Re: [PATCH RFC net-next 0/4] bonding: support LAG IPsec offload with replicated SAs

From: Leon Romanovsky

Date: Thu Jun 11 2026 - 06:09:58 EST


On Thu, Jun 11, 2026 at 05:56:17PM +0900, Jihong Min wrote:
> Hi,
>
> On 6/10/26 23:18, Leon Romanovsky wrote:
> > On Wed, May 20, 2026 at 05:10:00PM +0900, Jihong Min wrote:
> >> This RFC adds a bonding model for IPsec/XFRM hardware offload on
> >> 802.3ad and balance-xor LAG devices when the transmit hash policy is
> >> layer3+4. This is an intentional scope limit rather than a hard limit,
> >> as this is the configuration I can test with my gear.
> >>
> >> The main idea is to leave the existing upstream single-lower-device XFRM
> >> offload path for active-backup intentionally untouched, while adding a
> >> replicated state model for LAG.
> >>
> >> For LAG bonds, the bonding driver installs the same XFRM state on every
> >> eligible running slave and stores the per-slave hardware handles in
> >> bonding-private state. Lower drivers that support this model can then
> >> resolve the handle for the concrete lower netdev used by the datapath.

## Given information

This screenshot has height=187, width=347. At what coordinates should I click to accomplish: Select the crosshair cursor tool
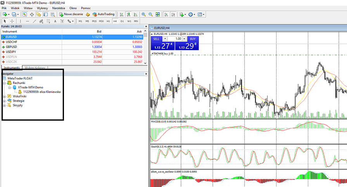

## Exercise instructions
**1.** How would this sentence from the LAG IPsec offload message read in Spanish: "This is an intentional scope limit rather than a hard limit, as this is the configuration I can test with my gear."?
**2.** Can you write the next part of the LAG IPsec offload message, picking up right after its final sentence?

## Task-by-task answers
**1.** Esta es una limitación de alcance intencionada y no un límite estricto, ya que esta es la configuración que puedo probar con mi equipo.

**2.**
> >>
> >> LAG IPsec features are user controlled. Newly eligible LAG bonds start
> >> with the ESP/XFRM features disabled, but advertise supported mutable
> >> features when all running eligible slaves can support them. Users can
> >> then opt in with ethtool. Feature enable is propagated to the lower
> >> devices and rolled back if a lower device cannot enable the requested
> >> features.
> >>
> >> The series also handles LAG membership and eligibility changes by adding
> >> replicated SAs to newly usable slaves, removing the departing lower
> >> instance on down/remove, and flushing bond-owned XFRM offload state when
> >> the bond leaves the supported mode or hash-policy configuration.
> >>
> >> This series does not convert any physical NIC driver. A lower driver
> >> must explicitly opt in to the replicated-upper-device model before it can
> >> use these bond-owned states in its datapath.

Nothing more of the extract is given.